Food insecurity: Food insecurity is defined as the disruption of food intake or eating patterns, the state of not having reliable access to sufficient quantity of affordable, nutritious food because of lack of money and other resources (Thompson et al., 2019; Yahaya et al., 2018).
Food security: Food security is a measure of the availability of food and an individual’s ability to access it. Affordability is only one factor (Bolarinwa et al., 2020; Pahl-Wostl, 2019; Peng et al., 2019; Upton et al., 2016; Yahaya et al., 2018).
Municipal Waste Management (MWM): Municipal waste management could be defined as the process of separating everyday items that are commonly regarded as rubbish (Morero et al., 2020). A large part of it is plastic, which can be separated, shredded and reused, provided it was originally segregated and is not contaminated (Mdllnitz et al., 2020). The attitudes of young American and Chinese consumers towards recycling will have also an impact on the amount of municipal waste and the way it can be managed (Blose et al., 2020).
Municipal Solid Waste (MSW): MSW includes all domestic refuse and non-hazardous wastes such as commercial and institutional wastes, street sweepings and construction debris. It mostly comprises food, paper, plastic, rags, metal and glass, plus some hazardous household wastes such as electric light bulbs, batteries, discarded medicines and automotive parts (Magutu and Onsongo, 2011).
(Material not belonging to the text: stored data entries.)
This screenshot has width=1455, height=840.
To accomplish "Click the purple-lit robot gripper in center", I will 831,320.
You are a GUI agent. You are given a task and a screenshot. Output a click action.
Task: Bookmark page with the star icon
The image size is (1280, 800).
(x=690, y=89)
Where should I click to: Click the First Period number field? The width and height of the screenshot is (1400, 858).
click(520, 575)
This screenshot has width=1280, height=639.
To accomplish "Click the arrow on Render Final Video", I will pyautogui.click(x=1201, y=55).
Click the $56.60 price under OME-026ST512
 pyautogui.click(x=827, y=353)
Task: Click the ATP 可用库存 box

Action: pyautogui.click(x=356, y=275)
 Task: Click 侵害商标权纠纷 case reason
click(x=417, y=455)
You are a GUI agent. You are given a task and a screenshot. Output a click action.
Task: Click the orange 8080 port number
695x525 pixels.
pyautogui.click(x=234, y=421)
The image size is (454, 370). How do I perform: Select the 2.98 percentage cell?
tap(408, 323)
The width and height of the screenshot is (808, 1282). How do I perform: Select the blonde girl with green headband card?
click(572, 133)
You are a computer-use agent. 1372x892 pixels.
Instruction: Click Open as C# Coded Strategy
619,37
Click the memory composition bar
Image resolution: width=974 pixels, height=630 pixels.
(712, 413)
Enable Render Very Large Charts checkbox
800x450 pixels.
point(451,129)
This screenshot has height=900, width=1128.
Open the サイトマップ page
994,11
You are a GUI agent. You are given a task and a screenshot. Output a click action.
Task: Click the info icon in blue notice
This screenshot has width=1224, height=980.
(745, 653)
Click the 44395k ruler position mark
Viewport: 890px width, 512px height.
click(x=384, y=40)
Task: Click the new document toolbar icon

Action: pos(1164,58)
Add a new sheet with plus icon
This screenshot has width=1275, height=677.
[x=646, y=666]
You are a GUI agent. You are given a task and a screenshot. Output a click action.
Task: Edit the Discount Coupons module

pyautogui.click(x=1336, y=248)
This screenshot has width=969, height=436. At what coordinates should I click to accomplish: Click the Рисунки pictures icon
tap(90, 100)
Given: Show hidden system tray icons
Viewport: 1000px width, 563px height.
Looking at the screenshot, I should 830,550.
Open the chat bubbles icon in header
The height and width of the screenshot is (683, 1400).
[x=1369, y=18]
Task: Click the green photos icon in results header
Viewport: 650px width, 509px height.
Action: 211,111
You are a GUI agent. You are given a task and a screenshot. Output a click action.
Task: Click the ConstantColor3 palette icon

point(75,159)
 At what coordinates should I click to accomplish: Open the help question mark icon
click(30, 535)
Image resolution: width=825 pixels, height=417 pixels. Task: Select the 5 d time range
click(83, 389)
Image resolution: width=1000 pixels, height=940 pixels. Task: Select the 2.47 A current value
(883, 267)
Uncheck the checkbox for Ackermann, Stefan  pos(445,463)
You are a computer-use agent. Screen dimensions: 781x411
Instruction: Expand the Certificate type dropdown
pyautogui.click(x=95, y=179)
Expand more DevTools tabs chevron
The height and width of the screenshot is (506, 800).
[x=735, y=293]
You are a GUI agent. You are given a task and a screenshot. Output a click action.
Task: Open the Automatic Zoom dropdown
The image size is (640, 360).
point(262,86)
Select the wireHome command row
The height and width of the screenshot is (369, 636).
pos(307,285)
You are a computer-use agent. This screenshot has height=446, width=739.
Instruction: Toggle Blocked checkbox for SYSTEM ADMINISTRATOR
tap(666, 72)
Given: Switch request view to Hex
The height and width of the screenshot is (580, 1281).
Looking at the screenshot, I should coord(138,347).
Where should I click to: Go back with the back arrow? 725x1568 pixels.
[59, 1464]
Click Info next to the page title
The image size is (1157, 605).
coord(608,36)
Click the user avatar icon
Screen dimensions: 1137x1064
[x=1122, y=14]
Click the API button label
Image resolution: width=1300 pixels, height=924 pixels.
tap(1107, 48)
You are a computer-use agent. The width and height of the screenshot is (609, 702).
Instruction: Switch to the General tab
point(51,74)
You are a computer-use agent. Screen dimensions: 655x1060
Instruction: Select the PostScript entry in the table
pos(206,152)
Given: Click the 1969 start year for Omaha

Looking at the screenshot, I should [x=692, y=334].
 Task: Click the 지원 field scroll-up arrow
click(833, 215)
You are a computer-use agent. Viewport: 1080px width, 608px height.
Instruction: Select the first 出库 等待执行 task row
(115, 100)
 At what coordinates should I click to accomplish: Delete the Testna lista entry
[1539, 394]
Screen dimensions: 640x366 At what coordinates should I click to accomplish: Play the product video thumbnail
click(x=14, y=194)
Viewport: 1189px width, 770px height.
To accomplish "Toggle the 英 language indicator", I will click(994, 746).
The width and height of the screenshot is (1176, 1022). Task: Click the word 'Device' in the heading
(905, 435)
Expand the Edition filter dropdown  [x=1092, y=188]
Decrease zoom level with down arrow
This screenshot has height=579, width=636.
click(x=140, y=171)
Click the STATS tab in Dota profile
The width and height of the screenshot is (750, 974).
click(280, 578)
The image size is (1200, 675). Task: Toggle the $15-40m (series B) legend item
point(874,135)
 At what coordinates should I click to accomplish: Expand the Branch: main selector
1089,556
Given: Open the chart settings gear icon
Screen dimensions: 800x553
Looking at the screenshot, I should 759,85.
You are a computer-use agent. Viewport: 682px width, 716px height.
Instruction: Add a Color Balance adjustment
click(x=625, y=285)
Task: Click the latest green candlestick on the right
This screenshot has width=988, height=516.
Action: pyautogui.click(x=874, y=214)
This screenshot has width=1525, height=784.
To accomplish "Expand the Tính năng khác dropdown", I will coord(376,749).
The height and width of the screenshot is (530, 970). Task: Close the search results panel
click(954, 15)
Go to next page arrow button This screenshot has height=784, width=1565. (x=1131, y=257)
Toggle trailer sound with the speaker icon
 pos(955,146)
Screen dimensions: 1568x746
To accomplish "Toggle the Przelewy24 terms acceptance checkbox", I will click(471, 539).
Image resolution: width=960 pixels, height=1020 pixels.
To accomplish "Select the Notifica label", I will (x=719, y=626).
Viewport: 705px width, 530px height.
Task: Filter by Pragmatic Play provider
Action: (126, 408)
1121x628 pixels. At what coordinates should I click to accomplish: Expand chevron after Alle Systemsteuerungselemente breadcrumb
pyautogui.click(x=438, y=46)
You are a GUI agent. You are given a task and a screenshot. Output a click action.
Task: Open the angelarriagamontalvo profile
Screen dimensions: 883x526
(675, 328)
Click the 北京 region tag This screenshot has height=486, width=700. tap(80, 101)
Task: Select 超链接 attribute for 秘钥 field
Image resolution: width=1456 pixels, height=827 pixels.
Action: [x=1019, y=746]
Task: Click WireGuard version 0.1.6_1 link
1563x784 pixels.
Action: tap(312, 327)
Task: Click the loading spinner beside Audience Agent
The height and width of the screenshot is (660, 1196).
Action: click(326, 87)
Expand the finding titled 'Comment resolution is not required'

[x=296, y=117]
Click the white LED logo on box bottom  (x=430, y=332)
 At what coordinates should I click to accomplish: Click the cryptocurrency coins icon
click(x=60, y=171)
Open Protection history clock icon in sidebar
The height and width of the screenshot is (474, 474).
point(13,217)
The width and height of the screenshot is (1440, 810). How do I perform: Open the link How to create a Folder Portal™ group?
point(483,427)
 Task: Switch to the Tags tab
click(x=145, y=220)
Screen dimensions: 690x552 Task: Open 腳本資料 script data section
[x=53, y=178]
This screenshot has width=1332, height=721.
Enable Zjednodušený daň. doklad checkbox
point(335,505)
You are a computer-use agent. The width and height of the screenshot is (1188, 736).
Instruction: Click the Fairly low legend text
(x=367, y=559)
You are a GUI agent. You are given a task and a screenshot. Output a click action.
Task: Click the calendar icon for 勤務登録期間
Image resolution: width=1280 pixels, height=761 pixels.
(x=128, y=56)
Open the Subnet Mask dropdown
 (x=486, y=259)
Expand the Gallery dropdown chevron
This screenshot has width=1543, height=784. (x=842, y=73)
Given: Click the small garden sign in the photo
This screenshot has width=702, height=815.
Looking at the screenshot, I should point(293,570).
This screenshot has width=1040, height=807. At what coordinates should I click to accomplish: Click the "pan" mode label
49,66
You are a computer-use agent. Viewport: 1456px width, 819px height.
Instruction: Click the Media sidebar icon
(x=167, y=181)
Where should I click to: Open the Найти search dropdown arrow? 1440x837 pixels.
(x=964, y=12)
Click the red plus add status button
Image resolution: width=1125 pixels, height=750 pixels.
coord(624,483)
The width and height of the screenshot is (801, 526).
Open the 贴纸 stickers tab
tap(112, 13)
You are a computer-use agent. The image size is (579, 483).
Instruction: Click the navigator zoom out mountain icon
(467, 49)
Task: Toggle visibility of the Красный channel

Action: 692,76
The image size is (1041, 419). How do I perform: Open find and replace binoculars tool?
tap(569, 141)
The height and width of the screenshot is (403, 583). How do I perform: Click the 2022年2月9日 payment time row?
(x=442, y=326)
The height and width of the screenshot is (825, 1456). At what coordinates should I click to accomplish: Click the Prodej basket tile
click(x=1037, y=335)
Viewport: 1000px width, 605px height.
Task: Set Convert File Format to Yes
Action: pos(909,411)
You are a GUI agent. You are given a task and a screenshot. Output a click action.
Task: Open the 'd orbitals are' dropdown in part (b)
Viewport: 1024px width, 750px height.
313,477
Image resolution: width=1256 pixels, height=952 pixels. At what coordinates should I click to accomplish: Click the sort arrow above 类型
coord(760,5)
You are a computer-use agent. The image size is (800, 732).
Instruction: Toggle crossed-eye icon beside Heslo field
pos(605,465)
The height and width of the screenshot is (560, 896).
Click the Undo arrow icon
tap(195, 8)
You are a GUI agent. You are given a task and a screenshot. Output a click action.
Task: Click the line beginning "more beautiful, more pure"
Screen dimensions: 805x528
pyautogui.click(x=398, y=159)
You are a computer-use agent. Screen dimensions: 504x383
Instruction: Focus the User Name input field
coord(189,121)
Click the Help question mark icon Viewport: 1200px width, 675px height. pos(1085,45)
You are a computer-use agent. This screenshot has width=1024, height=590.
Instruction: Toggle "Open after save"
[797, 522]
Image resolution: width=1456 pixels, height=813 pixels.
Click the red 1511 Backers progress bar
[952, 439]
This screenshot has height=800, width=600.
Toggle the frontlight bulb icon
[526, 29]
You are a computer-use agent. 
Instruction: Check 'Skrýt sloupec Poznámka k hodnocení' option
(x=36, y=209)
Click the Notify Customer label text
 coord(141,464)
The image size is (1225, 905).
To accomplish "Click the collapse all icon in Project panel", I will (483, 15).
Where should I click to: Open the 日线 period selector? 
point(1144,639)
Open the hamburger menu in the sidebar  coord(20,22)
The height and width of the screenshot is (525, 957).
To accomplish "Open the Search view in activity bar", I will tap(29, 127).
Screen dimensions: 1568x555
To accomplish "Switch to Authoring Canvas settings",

Packaging waste: Packaging waste, according to the United States Environmental Protection Agency, is defined as containers and packaging of products that are assumed to be discarded the same year the products they contain are purchased. It has become an increasing part of MSW and requires specific attention not only from the consumers but from the entire retail supply chain (Oliveira et al, 2019), (Yildiz-Geyhan et al., 2019), (van Velzen et al., 2019), (Agovino et al., 2020).
Recycling: Recycling can be assimilated into the process of converting waste materials into new materials and objects (Winterich et al., 2019). It is an alternative to “conventional” waste disposal, which can save material and help lower greenhouse gas emissions (Blose et al., 2020) (Arduin et al, 2019). The composting or other reusing ofbiodegradable waste - such as food or garden waste - is also a form of recycling.
Sustainable waste management: The goal of sustainable waste management is to reduce the amount of natural resources consumed, make sure that any materials that are taken from nature are reused as many times as possible and that the waste created is kept to a minimum (Del Pero et al., 2010; Ng et al., 2019; Thamagasorn and Pharino, 2019).
Waste Management: Waste management (or waste disposal) are the activities and actions required to manage waste from its inception to its final disposal. This includes the collection, transport, treatment and disposal of waste, together with monitoring and regulation of the waste management process (Filimonau and Delysia, 2019; Migliore et al., 2020). It is important to observe sustainability in this aspect so that every bit of waste can be managed in an efficient manner, rather than just dumping it all in landfills (Del Pero et al., 2010; Ng et al., 2019; Thamagasorn and Pharino, 2019).